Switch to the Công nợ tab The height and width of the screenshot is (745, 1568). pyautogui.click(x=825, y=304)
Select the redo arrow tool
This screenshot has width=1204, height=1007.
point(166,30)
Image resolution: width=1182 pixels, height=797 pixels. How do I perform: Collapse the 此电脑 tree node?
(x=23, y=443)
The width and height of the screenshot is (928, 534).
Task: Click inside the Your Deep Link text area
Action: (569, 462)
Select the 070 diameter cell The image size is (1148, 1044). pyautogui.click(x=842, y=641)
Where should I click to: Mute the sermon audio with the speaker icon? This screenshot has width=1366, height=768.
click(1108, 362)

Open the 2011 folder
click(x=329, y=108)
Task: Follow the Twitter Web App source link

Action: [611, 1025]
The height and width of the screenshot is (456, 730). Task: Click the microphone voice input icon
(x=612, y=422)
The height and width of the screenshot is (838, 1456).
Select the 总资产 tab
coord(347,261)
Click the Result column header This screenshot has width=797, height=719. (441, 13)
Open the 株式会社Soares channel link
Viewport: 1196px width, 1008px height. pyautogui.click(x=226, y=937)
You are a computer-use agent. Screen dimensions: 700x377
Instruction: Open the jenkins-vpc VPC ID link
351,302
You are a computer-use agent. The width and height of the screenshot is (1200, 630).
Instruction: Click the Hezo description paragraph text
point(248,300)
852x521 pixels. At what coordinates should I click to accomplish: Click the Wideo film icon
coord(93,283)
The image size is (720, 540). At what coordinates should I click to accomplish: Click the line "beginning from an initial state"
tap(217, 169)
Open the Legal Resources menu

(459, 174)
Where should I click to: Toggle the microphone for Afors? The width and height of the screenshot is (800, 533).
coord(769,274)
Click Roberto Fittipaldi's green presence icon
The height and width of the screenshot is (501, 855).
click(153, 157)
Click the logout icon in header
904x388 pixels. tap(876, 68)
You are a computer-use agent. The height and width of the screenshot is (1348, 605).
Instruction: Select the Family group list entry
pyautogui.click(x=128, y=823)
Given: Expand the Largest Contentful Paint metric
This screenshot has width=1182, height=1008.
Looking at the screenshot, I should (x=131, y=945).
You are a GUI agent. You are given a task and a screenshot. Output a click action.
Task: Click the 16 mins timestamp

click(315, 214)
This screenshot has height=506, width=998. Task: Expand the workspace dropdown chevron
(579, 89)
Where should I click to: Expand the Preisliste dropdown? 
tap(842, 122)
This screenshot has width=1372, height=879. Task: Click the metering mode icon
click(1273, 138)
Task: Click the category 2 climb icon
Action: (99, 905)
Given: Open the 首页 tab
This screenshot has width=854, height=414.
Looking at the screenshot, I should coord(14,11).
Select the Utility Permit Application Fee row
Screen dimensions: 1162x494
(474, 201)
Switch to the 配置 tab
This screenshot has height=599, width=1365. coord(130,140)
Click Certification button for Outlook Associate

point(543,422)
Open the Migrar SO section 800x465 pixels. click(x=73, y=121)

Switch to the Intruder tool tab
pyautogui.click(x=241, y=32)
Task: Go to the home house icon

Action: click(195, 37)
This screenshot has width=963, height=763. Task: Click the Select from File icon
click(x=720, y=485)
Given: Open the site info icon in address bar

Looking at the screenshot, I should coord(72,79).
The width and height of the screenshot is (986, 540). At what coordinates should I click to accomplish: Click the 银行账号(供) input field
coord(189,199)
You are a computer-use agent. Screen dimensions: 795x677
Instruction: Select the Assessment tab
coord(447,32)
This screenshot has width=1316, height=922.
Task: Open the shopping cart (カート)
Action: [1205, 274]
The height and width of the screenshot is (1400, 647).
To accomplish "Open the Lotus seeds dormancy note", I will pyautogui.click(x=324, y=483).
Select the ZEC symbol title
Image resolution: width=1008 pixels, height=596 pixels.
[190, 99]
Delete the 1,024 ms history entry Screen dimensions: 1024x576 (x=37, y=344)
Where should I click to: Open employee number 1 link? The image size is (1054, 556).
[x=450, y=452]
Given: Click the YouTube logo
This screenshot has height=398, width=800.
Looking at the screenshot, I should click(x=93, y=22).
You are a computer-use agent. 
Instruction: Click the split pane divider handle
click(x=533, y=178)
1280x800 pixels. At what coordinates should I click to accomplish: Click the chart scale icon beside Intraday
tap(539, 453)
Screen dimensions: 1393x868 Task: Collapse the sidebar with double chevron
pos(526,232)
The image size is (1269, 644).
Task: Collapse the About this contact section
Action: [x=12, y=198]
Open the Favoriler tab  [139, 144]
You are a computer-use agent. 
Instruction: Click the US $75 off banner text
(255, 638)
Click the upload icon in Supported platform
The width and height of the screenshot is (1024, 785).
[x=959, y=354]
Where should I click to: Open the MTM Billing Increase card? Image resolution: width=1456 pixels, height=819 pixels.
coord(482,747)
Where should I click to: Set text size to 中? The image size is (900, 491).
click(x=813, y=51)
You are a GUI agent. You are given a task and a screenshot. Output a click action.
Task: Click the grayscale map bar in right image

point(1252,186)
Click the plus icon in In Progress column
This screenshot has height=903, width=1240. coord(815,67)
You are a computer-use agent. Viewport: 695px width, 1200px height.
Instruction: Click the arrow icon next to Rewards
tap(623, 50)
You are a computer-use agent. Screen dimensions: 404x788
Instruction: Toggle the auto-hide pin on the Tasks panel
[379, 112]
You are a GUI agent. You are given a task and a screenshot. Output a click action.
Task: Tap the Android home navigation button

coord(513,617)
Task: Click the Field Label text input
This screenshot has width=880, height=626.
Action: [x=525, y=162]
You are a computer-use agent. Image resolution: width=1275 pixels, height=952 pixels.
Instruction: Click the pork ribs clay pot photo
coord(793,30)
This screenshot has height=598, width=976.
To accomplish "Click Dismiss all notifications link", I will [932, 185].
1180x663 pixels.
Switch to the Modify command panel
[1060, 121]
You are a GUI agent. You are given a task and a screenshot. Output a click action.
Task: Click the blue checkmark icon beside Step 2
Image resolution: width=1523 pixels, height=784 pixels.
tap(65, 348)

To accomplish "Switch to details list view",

_Task brief_: Print all the data exactly as shown above.

_Problem solution_:
Switch to the Công nợ tab The height and width of the screenshot is (745, 1568). pyautogui.click(x=825, y=304)
Select the redo arrow tool
This screenshot has width=1204, height=1007.
point(166,30)
Image resolution: width=1182 pixels, height=797 pixels. How do I perform: Collapse the 此电脑 tree node?
(x=23, y=443)
The width and height of the screenshot is (928, 534).
Task: Click inside the Your Deep Link text area
Action: (569, 462)
Select the 070 diameter cell The image size is (1148, 1044). pyautogui.click(x=842, y=641)
Where should I click to: Mute the sermon audio with the speaker icon? This screenshot has width=1366, height=768.
click(1108, 362)

Open the 2011 folder
click(x=329, y=108)
Task: Follow the Twitter Web App source link

Action: [611, 1025]
The height and width of the screenshot is (456, 730). Task: Click the microphone voice input icon
(x=612, y=422)
The height and width of the screenshot is (838, 1456).
Select the 总资产 tab
coord(347,261)
Click the Result column header This screenshot has width=797, height=719. (441, 13)
Open the 株式会社Soares channel link
Viewport: 1196px width, 1008px height. pyautogui.click(x=226, y=937)
You are a computer-use agent. Screen dimensions: 700x377
Instruction: Open the jenkins-vpc VPC ID link
351,302
You are a computer-use agent. The width and height of the screenshot is (1200, 630).
Instruction: Click the Hezo description paragraph text
point(248,300)
852x521 pixels. At what coordinates should I click to accomplish: Click the Wideo film icon
coord(93,283)
The image size is (720, 540). At what coordinates should I click to accomplish: Click the line "beginning from an initial state"
tap(217, 169)
Open the Legal Resources menu

(459, 174)
Where should I click to: Toggle the microphone for Afors? The width and height of the screenshot is (800, 533).
coord(769,274)
Click Roberto Fittipaldi's green presence icon
The height and width of the screenshot is (501, 855).
click(153, 157)
Click the logout icon in header
904x388 pixels. tap(876, 68)
You are a computer-use agent. The height and width of the screenshot is (1348, 605).
Instruction: Select the Family group list entry
pyautogui.click(x=128, y=823)
Given: Expand the Largest Contentful Paint metric
This screenshot has width=1182, height=1008.
Looking at the screenshot, I should (x=131, y=945).
You are a GUI agent. You are given a task and a screenshot. Output a click action.
Task: Click the 16 mins timestamp

click(315, 214)
This screenshot has height=506, width=998. Task: Expand the workspace dropdown chevron
(579, 89)
Where should I click to: Expand the Preisliste dropdown? 
tap(842, 122)
This screenshot has width=1372, height=879. Task: Click the metering mode icon
click(1273, 138)
Task: Click the category 2 climb icon
Action: (99, 905)
Given: Open the 首页 tab
This screenshot has width=854, height=414.
Looking at the screenshot, I should coord(14,11).
Select the Utility Permit Application Fee row
Screen dimensions: 1162x494
(474, 201)
Switch to the 配置 tab
This screenshot has height=599, width=1365. coord(130,140)
Click Certification button for Outlook Associate

point(543,422)
Open the Migrar SO section 800x465 pixels. click(x=73, y=121)

Switch to the Intruder tool tab
pyautogui.click(x=241, y=32)
Task: Go to the home house icon

Action: click(195, 37)
This screenshot has width=963, height=763. Task: Click the Select from File icon
click(x=720, y=485)
Given: Open the site info icon in address bar

Looking at the screenshot, I should coord(72,79).
The width and height of the screenshot is (986, 540). At what coordinates should I click to accomplish: Click the 银行账号(供) input field
coord(189,199)
You are a computer-use agent. Screen dimensions: 795x677
Instruction: Select the Assessment tab
coord(447,32)
This screenshot has width=1316, height=922.
Task: Open the shopping cart (カート)
Action: [1205, 274]
The height and width of the screenshot is (1400, 647).
To accomplish "Open the Lotus seeds dormancy note", I will pyautogui.click(x=324, y=483).
Select the ZEC symbol title
Image resolution: width=1008 pixels, height=596 pixels.
[190, 99]
Delete the 1,024 ms history entry Screen dimensions: 1024x576 (x=37, y=344)
Where should I click to: Open employee number 1 link? The image size is (1054, 556).
[x=450, y=452]
Given: Click the YouTube logo
This screenshot has height=398, width=800.
Looking at the screenshot, I should click(x=93, y=22).
You are a computer-use agent. 
Instruction: Click the split pane divider handle
click(x=533, y=178)
1280x800 pixels. At what coordinates should I click to accomplish: Click the chart scale icon beside Intraday
tap(539, 453)
Screen dimensions: 1393x868 Task: Collapse the sidebar with double chevron
pos(526,232)
The image size is (1269, 644).
Task: Collapse the About this contact section
Action: [x=12, y=198]
Open the Favoriler tab  [139, 144]
You are a computer-use agent. 
Instruction: Click the US $75 off banner text
(255, 638)
Click the upload icon in Supported platform
The width and height of the screenshot is (1024, 785).
[x=959, y=354]
Where should I click to: Open the MTM Billing Increase card? Image resolution: width=1456 pixels, height=819 pixels.
coord(482,747)
Where should I click to: Set text size to 中? The image size is (900, 491).
click(x=813, y=51)
You are a GUI agent. You are given a task and a screenshot. Output a click action.
Task: Click the grayscale map bar in right image

point(1252,186)
Click the plus icon in In Progress column
This screenshot has height=903, width=1240. coord(815,67)
You are a computer-use agent. Viewport: 695px width, 1200px height.
Instruction: Click the arrow icon next to Rewards
tap(623, 50)
You are a computer-use agent. Screen dimensions: 404x788
Instruction: Toggle the auto-hide pin on the Tasks panel
[379, 112]
You are a GUI agent. You are given a task and a screenshot. Output a click action.
Task: Tap the Android home navigation button

coord(513,617)
Task: Click the Field Label text input
This screenshot has width=880, height=626.
Action: [x=525, y=162]
You are a computer-use agent. Image resolution: width=1275 pixels, height=952 pixels.
Instruction: Click the pork ribs clay pot photo
coord(793,30)
This screenshot has height=598, width=976.
To accomplish "Click Dismiss all notifications link", I will [932, 185].
1180x663 pixels.
Switch to the Modify command panel
[1060, 121]
You are a GUI agent. You are given a task and a screenshot. Output a click action.
Task: Click the blue checkmark icon beside Step 2
Image resolution: width=1523 pixels, height=784 pixels.
tap(65, 348)

To accomplish "Switch to details list view",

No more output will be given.